═══ SUPPLIED MATERIAL ═══

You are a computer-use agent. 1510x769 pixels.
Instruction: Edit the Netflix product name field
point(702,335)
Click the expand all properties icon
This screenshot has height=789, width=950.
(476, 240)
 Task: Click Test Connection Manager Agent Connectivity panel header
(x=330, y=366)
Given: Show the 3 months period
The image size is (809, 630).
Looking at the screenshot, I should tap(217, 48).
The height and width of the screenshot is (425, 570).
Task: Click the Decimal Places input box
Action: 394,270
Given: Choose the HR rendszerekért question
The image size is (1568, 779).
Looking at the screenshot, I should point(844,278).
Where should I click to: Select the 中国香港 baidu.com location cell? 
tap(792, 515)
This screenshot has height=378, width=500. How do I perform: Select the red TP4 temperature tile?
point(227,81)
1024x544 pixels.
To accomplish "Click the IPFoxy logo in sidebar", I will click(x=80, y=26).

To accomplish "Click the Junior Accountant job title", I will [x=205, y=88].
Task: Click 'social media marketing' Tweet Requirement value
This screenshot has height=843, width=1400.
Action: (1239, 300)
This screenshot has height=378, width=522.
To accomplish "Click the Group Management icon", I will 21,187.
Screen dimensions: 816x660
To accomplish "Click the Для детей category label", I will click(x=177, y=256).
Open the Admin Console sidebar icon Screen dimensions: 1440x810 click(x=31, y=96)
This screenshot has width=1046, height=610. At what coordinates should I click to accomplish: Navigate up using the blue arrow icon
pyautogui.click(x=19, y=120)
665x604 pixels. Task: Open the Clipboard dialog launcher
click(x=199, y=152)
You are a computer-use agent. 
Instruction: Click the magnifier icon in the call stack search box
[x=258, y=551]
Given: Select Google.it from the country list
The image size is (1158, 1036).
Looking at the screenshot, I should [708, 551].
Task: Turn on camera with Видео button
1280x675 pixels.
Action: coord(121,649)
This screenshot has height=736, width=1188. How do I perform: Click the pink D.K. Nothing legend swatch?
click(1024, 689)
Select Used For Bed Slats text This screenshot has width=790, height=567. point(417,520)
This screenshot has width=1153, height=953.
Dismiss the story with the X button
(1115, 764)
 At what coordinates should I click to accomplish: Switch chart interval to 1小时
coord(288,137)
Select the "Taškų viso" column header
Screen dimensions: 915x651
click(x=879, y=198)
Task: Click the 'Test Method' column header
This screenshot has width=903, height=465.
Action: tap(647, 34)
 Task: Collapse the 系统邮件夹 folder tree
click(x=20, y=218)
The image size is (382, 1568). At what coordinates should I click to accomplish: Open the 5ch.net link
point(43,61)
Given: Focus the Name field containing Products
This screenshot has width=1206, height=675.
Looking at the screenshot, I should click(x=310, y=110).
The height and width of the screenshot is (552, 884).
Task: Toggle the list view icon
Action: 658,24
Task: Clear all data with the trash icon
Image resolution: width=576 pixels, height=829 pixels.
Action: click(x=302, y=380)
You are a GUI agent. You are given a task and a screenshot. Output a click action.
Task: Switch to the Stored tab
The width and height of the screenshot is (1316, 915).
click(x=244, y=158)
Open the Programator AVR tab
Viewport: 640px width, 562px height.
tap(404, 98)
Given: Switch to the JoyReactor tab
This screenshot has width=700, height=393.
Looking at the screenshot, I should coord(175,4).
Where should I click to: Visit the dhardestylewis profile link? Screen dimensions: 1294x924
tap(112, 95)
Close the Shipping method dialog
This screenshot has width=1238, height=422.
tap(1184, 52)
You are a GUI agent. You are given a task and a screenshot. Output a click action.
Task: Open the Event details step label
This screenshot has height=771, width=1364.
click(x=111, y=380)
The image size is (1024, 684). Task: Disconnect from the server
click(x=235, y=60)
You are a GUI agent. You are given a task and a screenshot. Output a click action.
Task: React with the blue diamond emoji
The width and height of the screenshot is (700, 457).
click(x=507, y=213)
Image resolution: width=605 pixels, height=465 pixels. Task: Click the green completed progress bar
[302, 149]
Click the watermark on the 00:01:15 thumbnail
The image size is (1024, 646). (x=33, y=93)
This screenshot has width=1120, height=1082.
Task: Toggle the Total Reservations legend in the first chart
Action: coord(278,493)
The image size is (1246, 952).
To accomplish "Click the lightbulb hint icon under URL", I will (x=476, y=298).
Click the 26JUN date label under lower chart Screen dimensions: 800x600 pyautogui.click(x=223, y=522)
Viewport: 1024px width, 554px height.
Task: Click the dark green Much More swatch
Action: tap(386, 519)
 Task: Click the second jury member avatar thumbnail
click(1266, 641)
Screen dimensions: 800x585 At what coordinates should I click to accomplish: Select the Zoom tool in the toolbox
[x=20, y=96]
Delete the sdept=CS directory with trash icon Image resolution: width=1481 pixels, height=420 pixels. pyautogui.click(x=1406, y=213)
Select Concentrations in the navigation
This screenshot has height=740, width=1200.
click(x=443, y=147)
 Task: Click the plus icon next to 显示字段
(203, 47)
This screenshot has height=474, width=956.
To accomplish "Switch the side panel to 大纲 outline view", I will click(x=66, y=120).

═══

_ABOUT THIS EXERCISE_
Nothing should be missing: every line above must be reproduced exactly.

_THE COMPLETED TASK_
You are a computer-use agent. 1510x769 pixels.
Instruction: Edit the Netflix product name field
point(702,335)
Click the expand all properties icon
This screenshot has height=789, width=950.
(476, 240)
 Task: Click Test Connection Manager Agent Connectivity panel header
(x=330, y=366)
Given: Show the 3 months period
The image size is (809, 630).
Looking at the screenshot, I should tap(217, 48).
The height and width of the screenshot is (425, 570).
Task: Click the Decimal Places input box
Action: 394,270
Given: Choose the HR rendszerekért question
The image size is (1568, 779).
Looking at the screenshot, I should point(844,278).
Where should I click to: Select the 中国香港 baidu.com location cell? 
tap(792, 515)
This screenshot has height=378, width=500. How do I perform: Select the red TP4 temperature tile?
point(227,81)
1024x544 pixels.
To accomplish "Click the IPFoxy logo in sidebar", I will click(x=80, y=26).

To accomplish "Click the Junior Accountant job title", I will [x=205, y=88].
Task: Click 'social media marketing' Tweet Requirement value
This screenshot has height=843, width=1400.
Action: (1239, 300)
This screenshot has height=378, width=522.
To accomplish "Click the Group Management icon", I will 21,187.
Screen dimensions: 816x660
To accomplish "Click the Для детей category label", I will click(x=177, y=256).
Open the Admin Console sidebar icon Screen dimensions: 1440x810 click(x=31, y=96)
This screenshot has width=1046, height=610. At what coordinates should I click to accomplish: Navigate up using the blue arrow icon
pyautogui.click(x=19, y=120)
665x604 pixels. Task: Open the Clipboard dialog launcher
click(x=199, y=152)
You are a computer-use agent. 
Instruction: Click the magnifier icon in the call stack search box
[x=258, y=551]
Given: Select Google.it from the country list
The image size is (1158, 1036).
Looking at the screenshot, I should [708, 551].
Task: Turn on camera with Видео button
1280x675 pixels.
Action: coord(121,649)
This screenshot has height=736, width=1188. How do I perform: Click the pink D.K. Nothing legend swatch?
click(1024, 689)
Select Used For Bed Slats text This screenshot has width=790, height=567. point(417,520)
This screenshot has width=1153, height=953.
Dismiss the story with the X button
(1115, 764)
 At what coordinates should I click to accomplish: Switch chart interval to 1小时
coord(288,137)
Select the "Taškų viso" column header
Screen dimensions: 915x651
click(x=879, y=198)
Task: Click the 'Test Method' column header
This screenshot has width=903, height=465.
Action: tap(647, 34)
 Task: Collapse the 系统邮件夹 folder tree
click(x=20, y=218)
The image size is (382, 1568). At what coordinates should I click to accomplish: Open the 5ch.net link
point(43,61)
Given: Focus the Name field containing Products
This screenshot has width=1206, height=675.
Looking at the screenshot, I should click(x=310, y=110).
The height and width of the screenshot is (552, 884).
Task: Toggle the list view icon
Action: 658,24
Task: Clear all data with the trash icon
Image resolution: width=576 pixels, height=829 pixels.
Action: click(x=302, y=380)
You are a GUI agent. You are given a task and a screenshot. Output a click action.
Task: Switch to the Stored tab
The width and height of the screenshot is (1316, 915).
click(x=244, y=158)
Open the Programator AVR tab
Viewport: 640px width, 562px height.
tap(404, 98)
Given: Switch to the JoyReactor tab
This screenshot has width=700, height=393.
Looking at the screenshot, I should coord(175,4).
Where should I click to: Visit the dhardestylewis profile link? Screen dimensions: 1294x924
tap(112, 95)
Close the Shipping method dialog
This screenshot has width=1238, height=422.
tap(1184, 52)
You are a GUI agent. You are given a task and a screenshot. Output a click action.
Task: Open the Event details step label
This screenshot has height=771, width=1364.
click(x=111, y=380)
The image size is (1024, 684). Task: Disconnect from the server
click(x=235, y=60)
You are a GUI agent. You are given a task and a screenshot. Output a click action.
Task: React with the blue diamond emoji
The width and height of the screenshot is (700, 457).
click(x=507, y=213)
Image resolution: width=605 pixels, height=465 pixels. Task: Click the green completed progress bar
[302, 149]
Click the watermark on the 00:01:15 thumbnail
The image size is (1024, 646). (x=33, y=93)
This screenshot has width=1120, height=1082.
Task: Toggle the Total Reservations legend in the first chart
Action: coord(278,493)
The image size is (1246, 952).
To accomplish "Click the lightbulb hint icon under URL", I will (x=476, y=298).
Click the 26JUN date label under lower chart Screen dimensions: 800x600 pyautogui.click(x=223, y=522)
Viewport: 1024px width, 554px height.
Task: Click the dark green Much More swatch
Action: tap(386, 519)
 Task: Click the second jury member avatar thumbnail
click(1266, 641)
Screen dimensions: 800x585 At what coordinates should I click to accomplish: Select the Zoom tool in the toolbox
[x=20, y=96]
Delete the sdept=CS directory with trash icon Image resolution: width=1481 pixels, height=420 pixels. pyautogui.click(x=1406, y=213)
Select Concentrations in the navigation
This screenshot has height=740, width=1200.
click(x=443, y=147)
 Task: Click the plus icon next to 显示字段
(203, 47)
This screenshot has height=474, width=956.
To accomplish "Switch the side panel to 大纲 outline view", I will click(x=66, y=120).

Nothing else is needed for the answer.